Recém-chegado à classe dos técnicos, o colombiano Freddy Rincón afirma não ter sido vítima de preconceito explícito depois que trocou a bola pela prancheta e o boné. Antes, porém... "Na final do Paulista de 99, entre Palmeiras e Corinthians, o Paulo Nunes (atacante do Palmeiras) usou todos os xingamentos racistas para me ofender", relembra ele, ex-volante campeão mundial pelo Timão.

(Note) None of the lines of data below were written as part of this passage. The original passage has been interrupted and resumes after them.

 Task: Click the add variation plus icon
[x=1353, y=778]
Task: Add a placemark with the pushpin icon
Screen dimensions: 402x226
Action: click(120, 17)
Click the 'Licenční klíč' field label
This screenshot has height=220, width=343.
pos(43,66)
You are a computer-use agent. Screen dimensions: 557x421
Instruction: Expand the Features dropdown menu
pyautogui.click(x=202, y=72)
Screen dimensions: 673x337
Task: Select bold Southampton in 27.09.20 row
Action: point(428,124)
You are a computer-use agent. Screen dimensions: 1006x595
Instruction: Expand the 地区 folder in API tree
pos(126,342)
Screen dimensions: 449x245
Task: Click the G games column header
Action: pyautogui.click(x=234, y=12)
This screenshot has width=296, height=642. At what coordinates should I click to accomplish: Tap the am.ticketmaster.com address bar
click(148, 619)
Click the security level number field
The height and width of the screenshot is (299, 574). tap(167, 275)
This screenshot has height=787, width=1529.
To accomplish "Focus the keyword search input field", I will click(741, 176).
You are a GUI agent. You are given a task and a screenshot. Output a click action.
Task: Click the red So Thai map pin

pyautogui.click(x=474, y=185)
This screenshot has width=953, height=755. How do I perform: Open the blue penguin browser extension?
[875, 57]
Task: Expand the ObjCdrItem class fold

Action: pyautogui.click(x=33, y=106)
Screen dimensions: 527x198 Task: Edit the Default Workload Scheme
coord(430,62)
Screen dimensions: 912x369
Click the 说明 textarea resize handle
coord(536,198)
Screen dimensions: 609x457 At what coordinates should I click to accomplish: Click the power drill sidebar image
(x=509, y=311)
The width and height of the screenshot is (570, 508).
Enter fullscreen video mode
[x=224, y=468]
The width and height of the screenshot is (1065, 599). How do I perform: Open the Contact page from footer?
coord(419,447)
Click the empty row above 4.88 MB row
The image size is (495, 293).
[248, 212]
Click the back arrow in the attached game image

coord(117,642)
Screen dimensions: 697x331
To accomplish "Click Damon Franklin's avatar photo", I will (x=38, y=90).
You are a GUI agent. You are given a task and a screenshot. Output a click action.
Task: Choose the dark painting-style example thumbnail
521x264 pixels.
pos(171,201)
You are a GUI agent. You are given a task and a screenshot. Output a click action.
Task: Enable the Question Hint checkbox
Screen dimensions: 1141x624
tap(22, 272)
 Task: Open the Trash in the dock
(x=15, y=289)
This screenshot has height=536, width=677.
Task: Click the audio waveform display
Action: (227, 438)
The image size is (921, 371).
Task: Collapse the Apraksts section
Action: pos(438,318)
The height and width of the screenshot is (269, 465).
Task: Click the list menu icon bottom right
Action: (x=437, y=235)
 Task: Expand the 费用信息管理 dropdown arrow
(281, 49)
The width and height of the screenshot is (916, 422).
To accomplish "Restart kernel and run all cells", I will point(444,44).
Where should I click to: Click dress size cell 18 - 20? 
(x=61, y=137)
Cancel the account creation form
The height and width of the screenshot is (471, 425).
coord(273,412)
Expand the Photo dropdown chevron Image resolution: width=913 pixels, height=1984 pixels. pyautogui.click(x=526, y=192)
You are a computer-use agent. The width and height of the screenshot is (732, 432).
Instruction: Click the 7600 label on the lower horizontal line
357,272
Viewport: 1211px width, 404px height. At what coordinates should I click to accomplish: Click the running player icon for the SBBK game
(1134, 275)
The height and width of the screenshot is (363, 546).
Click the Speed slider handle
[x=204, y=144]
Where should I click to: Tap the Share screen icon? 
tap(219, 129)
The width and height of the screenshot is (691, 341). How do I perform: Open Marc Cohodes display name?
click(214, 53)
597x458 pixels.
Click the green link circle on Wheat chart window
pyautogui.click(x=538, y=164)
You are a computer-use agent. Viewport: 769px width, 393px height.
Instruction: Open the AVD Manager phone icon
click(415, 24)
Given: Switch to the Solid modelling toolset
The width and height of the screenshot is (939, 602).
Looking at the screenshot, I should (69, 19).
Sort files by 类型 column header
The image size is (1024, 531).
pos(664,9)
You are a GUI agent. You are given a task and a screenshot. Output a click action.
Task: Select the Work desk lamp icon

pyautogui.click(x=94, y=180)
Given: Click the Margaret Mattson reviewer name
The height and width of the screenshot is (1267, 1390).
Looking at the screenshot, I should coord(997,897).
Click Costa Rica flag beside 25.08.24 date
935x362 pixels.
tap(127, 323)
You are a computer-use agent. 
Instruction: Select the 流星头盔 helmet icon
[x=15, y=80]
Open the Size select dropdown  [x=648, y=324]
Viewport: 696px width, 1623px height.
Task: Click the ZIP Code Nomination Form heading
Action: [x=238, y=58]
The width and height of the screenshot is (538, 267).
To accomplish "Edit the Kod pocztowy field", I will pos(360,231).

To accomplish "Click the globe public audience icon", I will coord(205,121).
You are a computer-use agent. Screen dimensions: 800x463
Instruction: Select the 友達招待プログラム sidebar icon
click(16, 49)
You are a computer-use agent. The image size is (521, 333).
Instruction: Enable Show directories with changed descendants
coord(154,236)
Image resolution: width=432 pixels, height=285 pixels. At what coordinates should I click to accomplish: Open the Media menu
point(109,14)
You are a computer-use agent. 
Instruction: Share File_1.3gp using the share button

Apesar do pouco tempo à beira dos gramados, Rincón também está inserido no grupo de Itamar Bernardes e Lula Pereira. Em dois anos, ele só conseguiu comandar o Iraty, em parte do Paranaense de 2006, e o São Bento, de Sorocaba, atualmente. "Isso (negros não terem espaço em equipes grandes) não tem sentido", rechaça.
Autor do livro A busca de um caminho para o Brasil A trilha de um círculo vicioso (que trata da inclusão do negro na sociedade), o professor universitário e Mestre em finanças e Doutor em administração pela USP, Hélio Santos, estranha a escassez de técnicos negros. "Onde estão antigos craques como Jairzinho, Zé Maria e Luiz Pereira? Foram todos craques de bola que não viraram técnicos ou comentaristas. Lêonidas da Silva, Coutinho, Didi são todos exceções", afirma. "É preconceito, puro racismo. Mas não é só no futebol. O negro é discriminado em todos os segmentos da vida", complementa o professor.
José Carlos de Miranda, presidente do Paraná, confirma que há um "olhar meio de lado" para os treinadores negros em boa parte do Brasil. "Da minha parte não existe preconceito. Sou a favor da igualdade racial. Um cara de esquerda não pode ter algum tipo de discriminação. Mas na prática existe, é só ver que quase 50% dos jogadores são negros, já os técnicos...", comenta. "No Paraná não tem esse problema. Já chegamos a procurar o Lula Pereira, mas não houve acordo financeiro. Nós também já tivemos um negro como técnico, que foi o Sérgio Ramirez", defendeu-se.